Clive Palmer: Turning failure into opportunity

January 28, 2016
Issue 

Clive Palmer, mining magnate, politician, “citizen of Queensland” — who accused the Greens and Greenpeace of being CIA-funded traitors — has left 237 employees of his Queensland Nickel refinery out of work and robbed of their entitlements.

Palmer asserts that he bears no personal responsibility for the workers' entitlements. The focus is now on whether Palmer was still authorising expenditure for Queensland Nickel after having announced his withdrawal as a director of the company.

A report in the Courier Mail said forensic investigators are looking over Queensland Nickel books to determine who has been authorising payments and when.

Payments that investigators must look into are the $15.2 million in donations made by Queensland Nickel to the Palmer United Party (PUP) in 2013-14, which Palmer has publicly stated will not be repaid to Queensland Nickel to provide for its workforce.

Figures from the Australian Electoral Commission (AEC) released in February last year showed Queensland Nickel made the biggest declared contribution of $15.2 million to PUP, followed by $8.2 million from another of Palmer's companies, Mineralogy.

WRITTEN TASKS:
(a) Print the passage of the Clive Palmer article between "Palmer asserts that" and "payments and when.", inclusive.
(b) Check each statement against the Clive Palmer article and mark it yes or no, quoting the words of the article that decide it.
(i) Queensland Nickel's donations to the Palmer United Party in 2013-14 came to $15.2 million.
(ii) Palmer has said the donations will be repaid to Queensland Nickel.
(iii) Mineralogy made a larger declared contribution to the Palmer United Party than Queensland Nickel did.
(c) Pick up the Clive Palmer article after its final sentence and continue it.
The items that come after the Clive Palmer article have no role in any of this.

DATA EXTRACT:
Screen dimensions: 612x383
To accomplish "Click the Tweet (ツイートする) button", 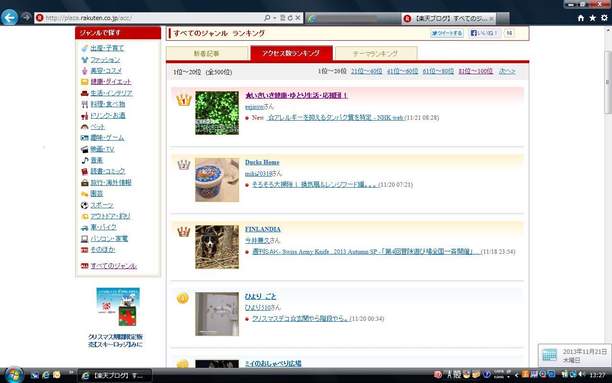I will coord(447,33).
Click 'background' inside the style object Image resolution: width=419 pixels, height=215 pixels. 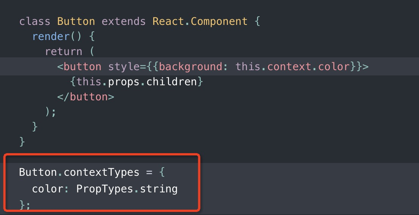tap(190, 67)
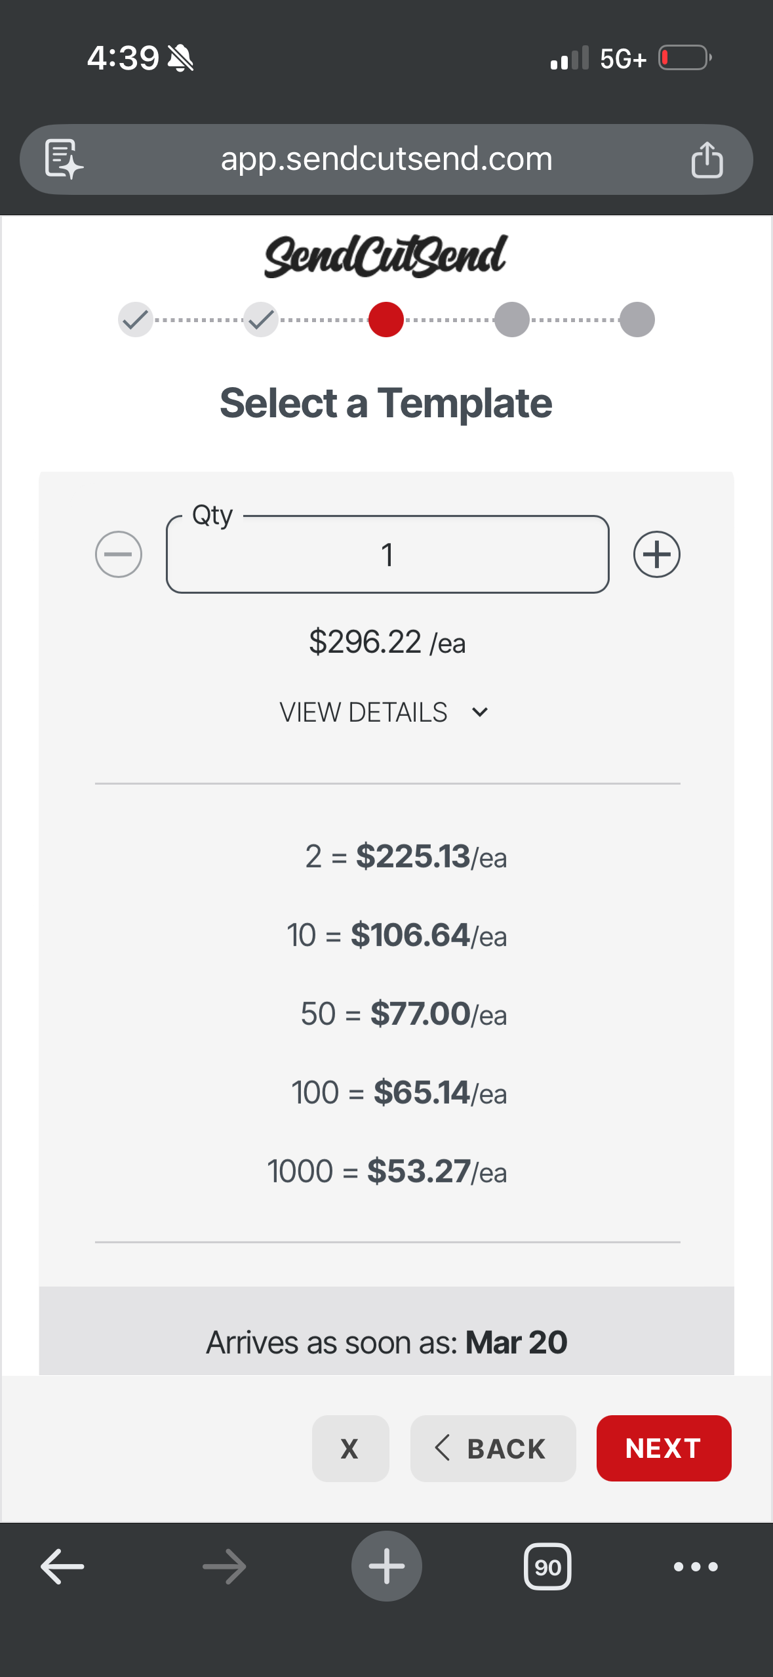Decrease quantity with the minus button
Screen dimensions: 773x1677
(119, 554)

WRITTEN RESPONSES:
(a)
Palmer asserts that he bears no personal responsibility for the workers' entitlements. The focus is now on whether Palmer was still authorising expenditure for Queensland Nickel after having announced his withdrawal as a director of the company.

A report in the Courier Mail said forensic investigators are looking over Queensland Nickel books to determine who has been authorising payments and when.

(b)
(i) Yes: "the $15.2 million in donations made by Queensland Nickel to the Palmer United Party (PUP) in 2013-14"
(ii) No: "which Palmer has publicly stated will not be repaid to Queensland Nickel to provide for its workforce"
(iii) No: "Queensland Nickel made the biggest declared contribution of $15.2 million to PUP, followed by $8.2 million from another of Palmer's companies, Mineralogy."

(c)
Donations for the 2014-15 year have not yet been released, so we can only speculate on the funds Queensland Nickel may have funnelled into PUP before the company's demise.

To add insult to injury, according to a report in the Australian, just days before Queensland Nickel went into voluntary administration, two of Palmer's own mining companies — Waratah Coal and China First — became secured creditors of Queensland Nickel.

In 2012, Palmer told the ABC's Australian Story: "I realised that in a lot of failures, there is a lot of opportunities".

How true this is — for the capitalist class, anyway.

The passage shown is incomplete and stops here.